*** Begin section ***

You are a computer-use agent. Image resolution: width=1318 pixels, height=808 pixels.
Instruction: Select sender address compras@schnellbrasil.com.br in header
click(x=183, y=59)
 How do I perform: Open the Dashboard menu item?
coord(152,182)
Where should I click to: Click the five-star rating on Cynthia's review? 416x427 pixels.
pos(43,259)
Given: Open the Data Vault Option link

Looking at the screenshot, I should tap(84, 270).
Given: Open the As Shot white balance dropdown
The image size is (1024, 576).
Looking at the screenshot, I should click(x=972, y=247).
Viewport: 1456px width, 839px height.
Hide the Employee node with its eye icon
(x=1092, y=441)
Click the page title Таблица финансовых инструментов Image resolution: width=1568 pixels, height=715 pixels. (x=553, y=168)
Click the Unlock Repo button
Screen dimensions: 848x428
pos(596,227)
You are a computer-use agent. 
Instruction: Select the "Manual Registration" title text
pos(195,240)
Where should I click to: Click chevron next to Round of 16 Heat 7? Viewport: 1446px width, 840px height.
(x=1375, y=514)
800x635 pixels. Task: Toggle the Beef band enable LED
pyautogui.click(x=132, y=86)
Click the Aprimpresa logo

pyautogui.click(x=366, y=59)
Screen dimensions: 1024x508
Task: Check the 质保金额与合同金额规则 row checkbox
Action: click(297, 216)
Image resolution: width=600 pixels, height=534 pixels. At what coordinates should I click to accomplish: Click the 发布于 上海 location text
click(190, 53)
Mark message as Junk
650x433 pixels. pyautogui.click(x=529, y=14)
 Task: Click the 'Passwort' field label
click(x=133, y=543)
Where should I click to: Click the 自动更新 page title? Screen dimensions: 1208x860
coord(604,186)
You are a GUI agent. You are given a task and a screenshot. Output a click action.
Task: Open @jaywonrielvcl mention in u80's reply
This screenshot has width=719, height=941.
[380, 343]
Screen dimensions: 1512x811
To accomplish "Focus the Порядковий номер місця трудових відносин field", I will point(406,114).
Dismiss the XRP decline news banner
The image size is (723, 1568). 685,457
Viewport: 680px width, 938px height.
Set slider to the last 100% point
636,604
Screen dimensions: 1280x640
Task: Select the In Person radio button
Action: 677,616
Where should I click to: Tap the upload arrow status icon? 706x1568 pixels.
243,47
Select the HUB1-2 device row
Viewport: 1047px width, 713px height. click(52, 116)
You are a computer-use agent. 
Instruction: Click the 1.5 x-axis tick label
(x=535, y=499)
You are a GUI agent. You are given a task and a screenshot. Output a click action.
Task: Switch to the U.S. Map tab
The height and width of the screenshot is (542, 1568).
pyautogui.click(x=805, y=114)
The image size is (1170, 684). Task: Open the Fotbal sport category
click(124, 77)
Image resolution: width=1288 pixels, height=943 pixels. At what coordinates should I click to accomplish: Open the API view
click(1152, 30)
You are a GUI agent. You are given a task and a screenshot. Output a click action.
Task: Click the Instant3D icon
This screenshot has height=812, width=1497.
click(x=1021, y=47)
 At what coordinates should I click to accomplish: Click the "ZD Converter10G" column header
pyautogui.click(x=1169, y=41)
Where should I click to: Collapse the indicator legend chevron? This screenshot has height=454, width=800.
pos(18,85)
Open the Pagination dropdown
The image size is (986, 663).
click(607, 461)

*** End section ***

-- Activity --
Beginning with the first line and ending with the last, restate the data word for word.

-- Result --
You are a computer-use agent. Image resolution: width=1318 pixels, height=808 pixels.
Instruction: Select sender address compras@schnellbrasil.com.br in header
click(x=183, y=59)
 How do I perform: Open the Dashboard menu item?
coord(152,182)
Where should I click to: Click the five-star rating on Cynthia's review? 416x427 pixels.
pos(43,259)
Given: Open the Data Vault Option link

Looking at the screenshot, I should tap(84, 270).
Given: Open the As Shot white balance dropdown
The image size is (1024, 576).
Looking at the screenshot, I should click(x=972, y=247).
Viewport: 1456px width, 839px height.
Hide the Employee node with its eye icon
(x=1092, y=441)
Click the page title Таблица финансовых инструментов Image resolution: width=1568 pixels, height=715 pixels. (x=553, y=168)
Click the Unlock Repo button
Screen dimensions: 848x428
pos(596,227)
You are a computer-use agent. 
Instruction: Select the "Manual Registration" title text
pos(195,240)
Where should I click to: Click chevron next to Round of 16 Heat 7? Viewport: 1446px width, 840px height.
(x=1375, y=514)
800x635 pixels. Task: Toggle the Beef band enable LED
pyautogui.click(x=132, y=86)
Click the Aprimpresa logo

pyautogui.click(x=366, y=59)
Screen dimensions: 1024x508
Task: Check the 质保金额与合同金额规则 row checkbox
Action: click(297, 216)
Image resolution: width=600 pixels, height=534 pixels. At what coordinates should I click to accomplish: Click the 发布于 上海 location text
click(190, 53)
Mark message as Junk
650x433 pixels. pyautogui.click(x=529, y=14)
 Task: Click the 'Passwort' field label
click(x=133, y=543)
Where should I click to: Click the 自动更新 page title? Screen dimensions: 1208x860
coord(604,186)
You are a GUI agent. You are given a task and a screenshot. Output a click action.
Task: Open @jaywonrielvcl mention in u80's reply
This screenshot has width=719, height=941.
[380, 343]
Screen dimensions: 1512x811
To accomplish "Focus the Порядковий номер місця трудових відносин field", I will point(406,114).
Dismiss the XRP decline news banner
The image size is (723, 1568). 685,457
Viewport: 680px width, 938px height.
Set slider to the last 100% point
636,604
Screen dimensions: 1280x640
Task: Select the In Person radio button
Action: 677,616
Where should I click to: Tap the upload arrow status icon? 706x1568 pixels.
243,47
Select the HUB1-2 device row
Viewport: 1047px width, 713px height. click(52, 116)
You are a computer-use agent. 
Instruction: Click the 1.5 x-axis tick label
(x=535, y=499)
You are a GUI agent. You are given a task and a screenshot. Output a click action.
Task: Switch to the U.S. Map tab
The height and width of the screenshot is (542, 1568).
pyautogui.click(x=805, y=114)
The image size is (1170, 684). Task: Open the Fotbal sport category
click(124, 77)
Image resolution: width=1288 pixels, height=943 pixels. At what coordinates should I click to accomplish: Open the API view
click(1152, 30)
You are a GUI agent. You are given a task and a screenshot. Output a click action.
Task: Click the Instant3D icon
This screenshot has height=812, width=1497.
click(x=1021, y=47)
 At what coordinates should I click to accomplish: Click the "ZD Converter10G" column header
pyautogui.click(x=1169, y=41)
Where should I click to: Collapse the indicator legend chevron? This screenshot has height=454, width=800.
pos(18,85)
Open the Pagination dropdown
The image size is (986, 663).
click(607, 461)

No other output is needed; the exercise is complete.